Playwright: Eric Appleton
At: International Theatre of Chicago at National Pastime, 4139 N. Broadway
Phone: (773) 250-7055; $18
Runs through: Oct. 30
One wonders a couple things about the suitability of a theater company to render a modern-day version of classical Greek myth. The first thing to make one pause is perhaps the misspelling of the heroine's name on the program and in the marketing materials (the press release had it right: Iphigenia, not Iphegenia). Gee, such a basic thing and they can't get the main character's name right? It may seem like a petty quibble, but such lack of attention to detail doesn't bode well.
The other thing that made it hard to get past the obviously ambitious aims of playwright Eric Appleton and director Patrizia Acerra was the language the former chose to have his characters use. This story, an updating of Greek mythology (more about the story later), has landed in a diner in the 1950s. While I have no problem with updating a classic to make it more 'accessible' to modern audiences (as the playwright states in the press materials), I do have a problem with not doing the real work such an update entails. Having the characters speak in the stilted, highly formal language of a translation of the original tale seems an odd choice. Why, with the goal of making the story more 'modern' and 'accessible' would you not have your characters speak in the vernacular of the era you've chosen to place them in? The dialogue is off-putting, distracting, and at odds with the detailed '50s set design (by Tony Adams) and musical choices (Kourtney Vale did the wonderful sound design). It's as if Arthur Laurents, in writing the book for West Side Story, had decided to have the Jets and Sharks speak in Shakespearean couplets, their dialogue structured around iambic pentameter.
It's too bad that the playwright didn't complete the 1950s picture with something as central as how his characters speak. One has to wonder: why update it at all if you're not going to go all the way? Why not just present a good production of the original? For me, that's a question that's never convincingly answered.

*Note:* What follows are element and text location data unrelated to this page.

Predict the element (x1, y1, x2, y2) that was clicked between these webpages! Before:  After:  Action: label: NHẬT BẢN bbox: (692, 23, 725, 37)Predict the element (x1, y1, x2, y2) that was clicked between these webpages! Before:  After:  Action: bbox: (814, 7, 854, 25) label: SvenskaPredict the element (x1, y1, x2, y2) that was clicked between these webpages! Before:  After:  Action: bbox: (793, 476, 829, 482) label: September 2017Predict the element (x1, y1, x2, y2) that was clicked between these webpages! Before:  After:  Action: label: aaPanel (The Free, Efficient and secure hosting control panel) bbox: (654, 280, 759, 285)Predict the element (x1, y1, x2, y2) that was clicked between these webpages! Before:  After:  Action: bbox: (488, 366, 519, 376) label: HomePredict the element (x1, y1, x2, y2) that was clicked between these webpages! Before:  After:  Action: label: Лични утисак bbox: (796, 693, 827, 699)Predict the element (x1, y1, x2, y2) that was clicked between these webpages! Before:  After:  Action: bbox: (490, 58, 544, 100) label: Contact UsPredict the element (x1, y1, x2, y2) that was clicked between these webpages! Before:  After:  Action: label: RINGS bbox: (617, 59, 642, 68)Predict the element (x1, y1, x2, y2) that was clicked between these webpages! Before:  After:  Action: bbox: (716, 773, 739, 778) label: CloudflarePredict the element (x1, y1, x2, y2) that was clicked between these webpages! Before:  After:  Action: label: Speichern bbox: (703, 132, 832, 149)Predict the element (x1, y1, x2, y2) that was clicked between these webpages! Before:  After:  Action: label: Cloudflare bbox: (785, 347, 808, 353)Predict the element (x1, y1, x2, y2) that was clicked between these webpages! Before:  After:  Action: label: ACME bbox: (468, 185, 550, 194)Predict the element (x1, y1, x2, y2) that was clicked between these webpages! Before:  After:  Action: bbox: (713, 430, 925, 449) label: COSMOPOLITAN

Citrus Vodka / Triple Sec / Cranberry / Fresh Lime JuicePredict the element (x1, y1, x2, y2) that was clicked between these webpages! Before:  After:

And that's a shame, because this atypical Greek myth is a fascinating story that incorporates blood sacrifice, murder, loss, and miraculous survival. Unlike most Greek myths, the story of Iphigenia in Taurus (here in Kingman, AZ), is one in which most of the action takes place off stage (everything crucial to the story, including Iphigenia's attempted murder at the hands of her father) and has already happened at the play's beginning, which, in a way, ignites our imagination even more than if we actually were able to see the incidents. The misfortunes plaguing the characters in Euripides original are different from most of Greek myth in which tragedy looms large; here tragedy almost happens, no one dies or comes to great misfortune, which in a way makes the tale even more compelling.
The story of Iphigenia could be compelling, especially brought up to the 20th century, but in order for an update to be valid, it needs continuity and credibility. In spite of some deft staging and inspired performances, Iphigenia in Kingman has neither.